# TO DO:
Within the records below, find each line with the word "agent" and copy it out.

Saved entries
*** Begin section ***
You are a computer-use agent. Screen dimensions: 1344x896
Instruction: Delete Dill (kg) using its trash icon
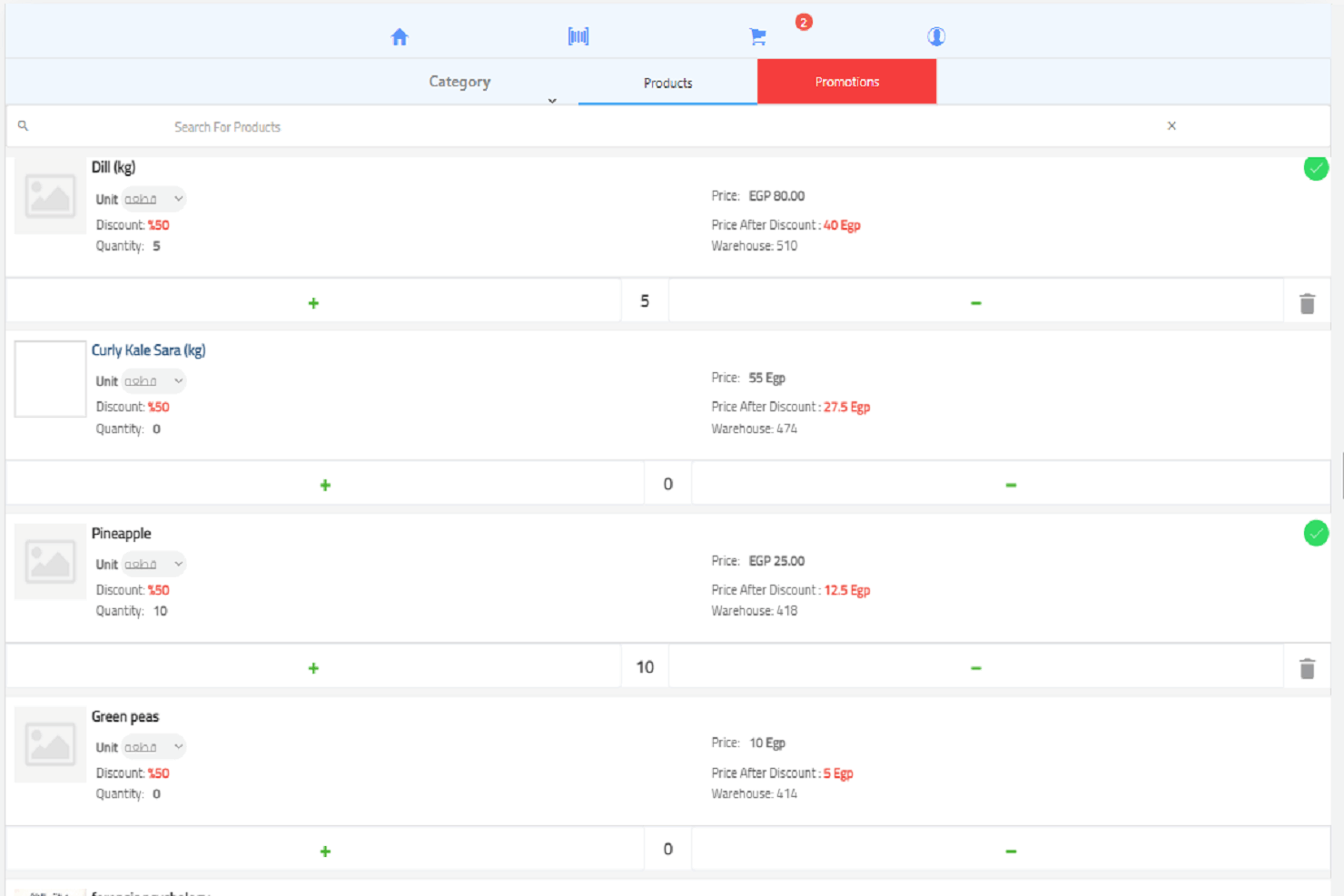point(1307,304)
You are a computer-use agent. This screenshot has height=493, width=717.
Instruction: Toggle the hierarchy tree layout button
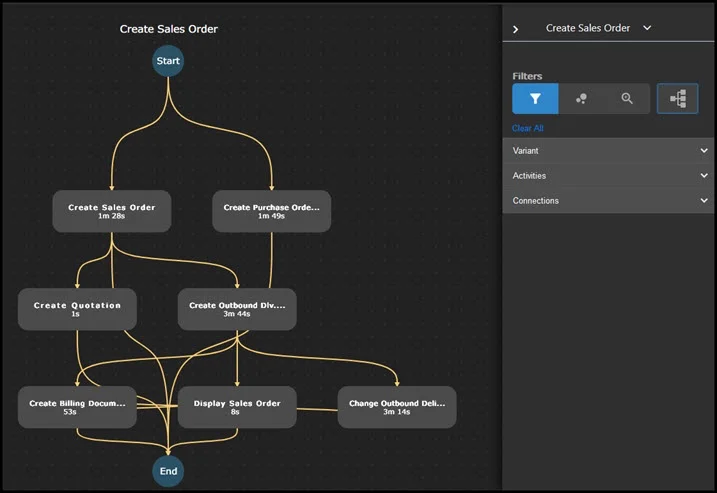coord(677,99)
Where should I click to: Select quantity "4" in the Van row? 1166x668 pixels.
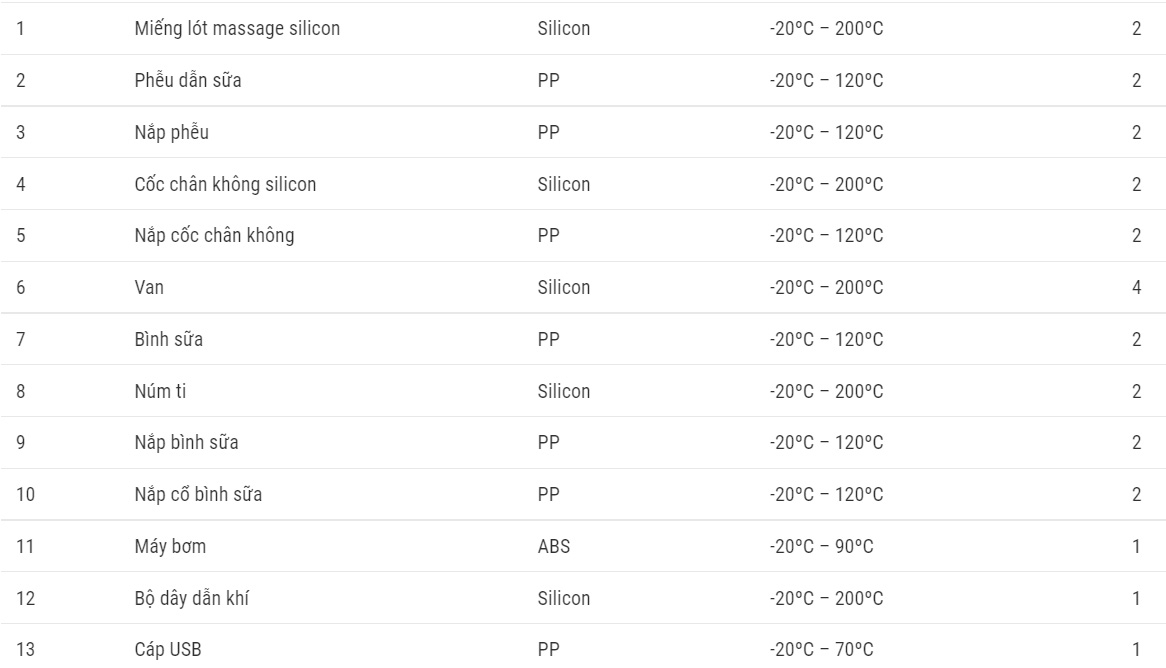(x=1136, y=288)
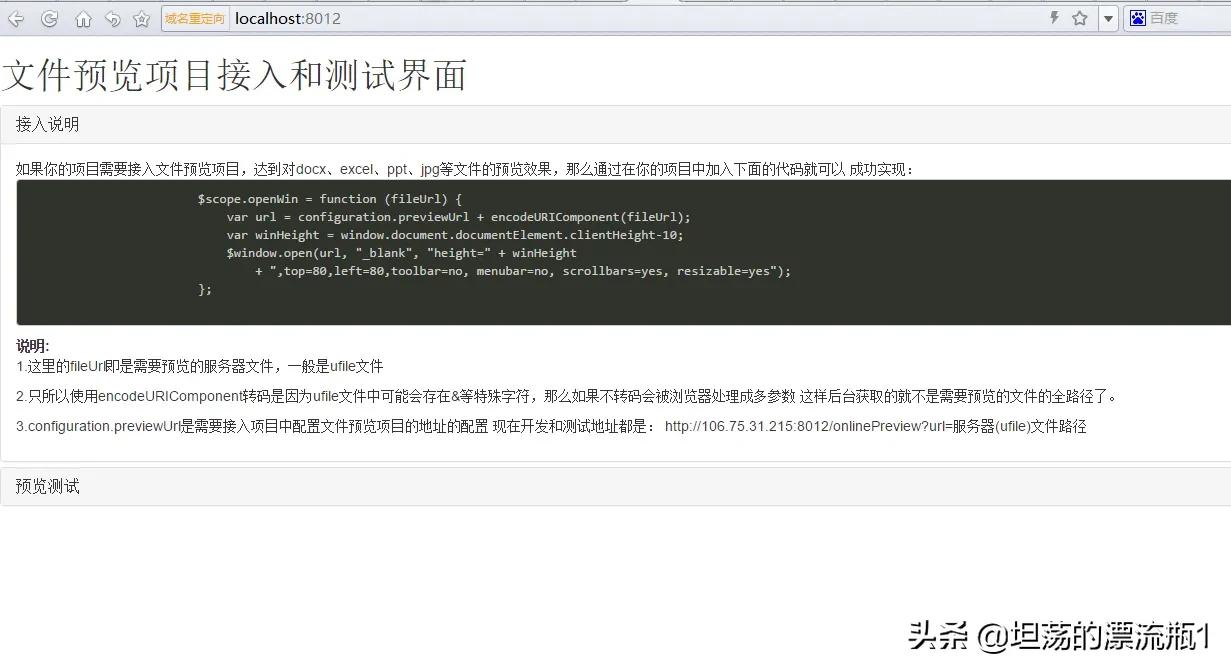Open favorites via the star icon left of address bar
1231x671 pixels.
(x=141, y=18)
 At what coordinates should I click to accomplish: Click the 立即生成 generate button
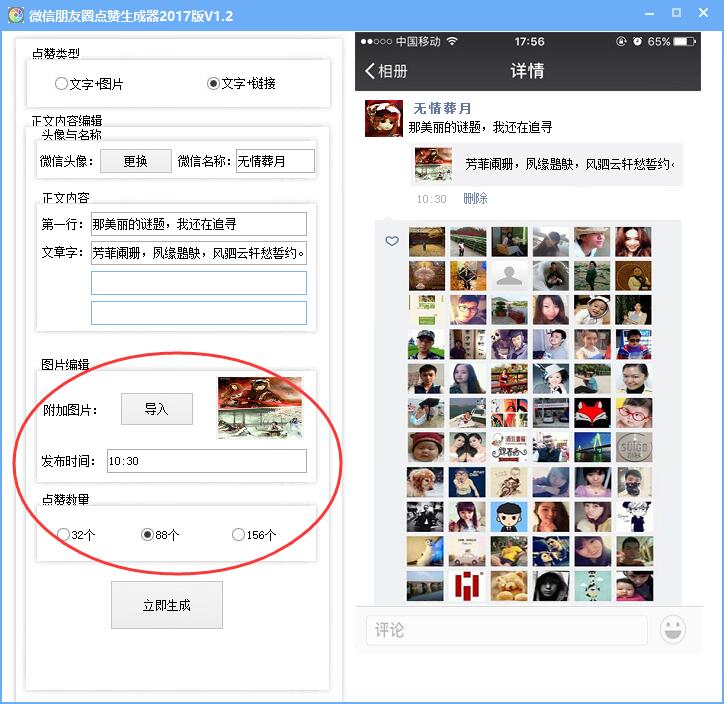tap(166, 605)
*** End section ***
# EXERCISE ANSWER:
You are a computer-use agent. Screen dimensions: 1344x896
You are a computer-use agent. This screenshot has height=493, width=717.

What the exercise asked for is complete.